Questo sito utilizza cookies tecnici (propri e di terze parti) come anche cookie di profilazione (di terze parti) sia per proprie necessità funzionali, sia per inviarti messaggi pubblicitari in linea con tue preferenze. Per saperne di più o per negare il consenso all'uso dei cookie di profilazione clicca qui. Scorrendo questa pagina, cliccando su un link o proseguendo la navigazione in altra maniera, acconsenti all'uso dei cookie Ok, accetto

 2018  gennaio 02 Martedì calendario

Contratti: 1,4 miliardi di buco per il rinnovo degli enti locali

Roma Archiviato il rinnovo del contratto per 247 mila statali “centrali” – dunque dipendenti di ministeri, agenzie fiscali, enti pubblici non economici come Inps, Enac, Cnel – ora il governo, rappresentato dall’Aran, deve chiudere anche il conto con gli altri tre comparti della pubblica amministrazione. Ma all’appello mancano circa 1,4 miliardi.

▸ **DATI FORNITI**:
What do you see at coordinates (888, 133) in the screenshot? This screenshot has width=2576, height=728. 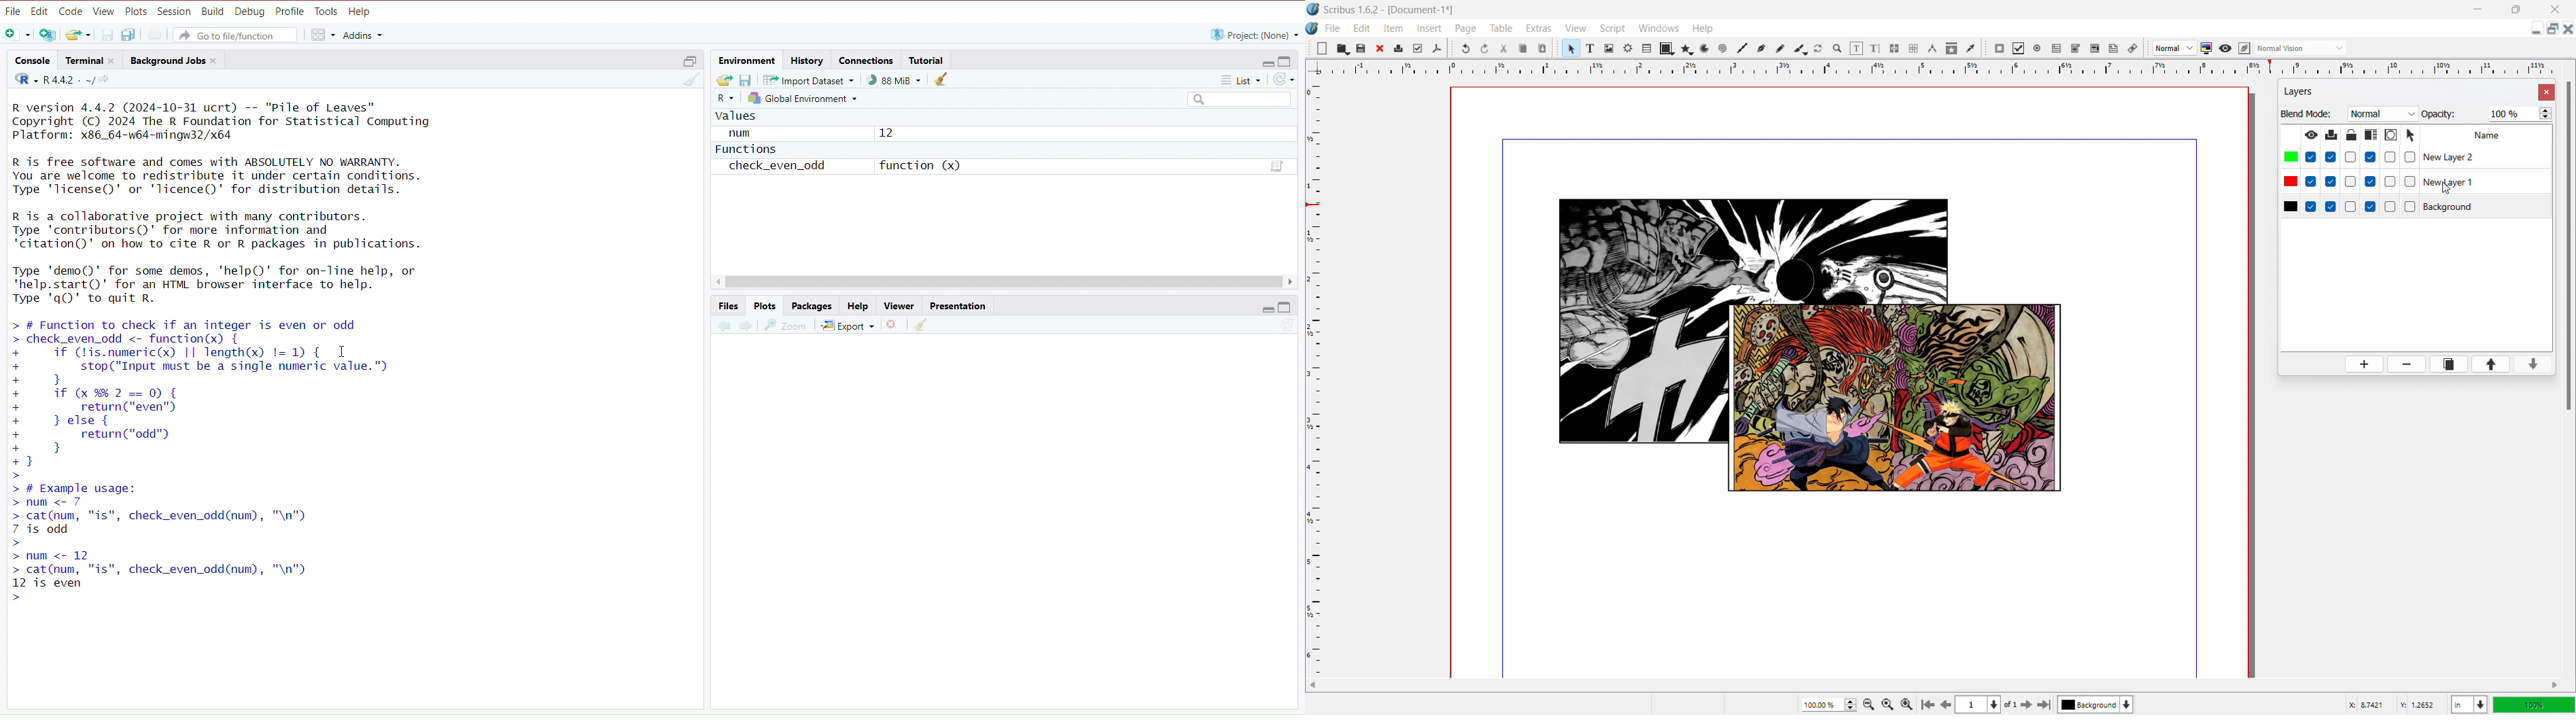 I see `12` at bounding box center [888, 133].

▸ **ISTRUZIONI DEL COMPITO**:
Rispondi a queste domande sull'articolo relativo al rinnovo dei contratti pubblici:
(a) Quale giorno della settimana accompagna la data riportata?
(b) Secondo il titolo, a quanto ammonta il buco per il rinnovo degli enti locali?
(c) Chi rappresenta il governo nella chiusura dei contratti con gli altri comparti?

▸ **COMPITO SVOLTO**:
(a) Martedì.
(b) 1,4 miliardi.
(c) L'Aran.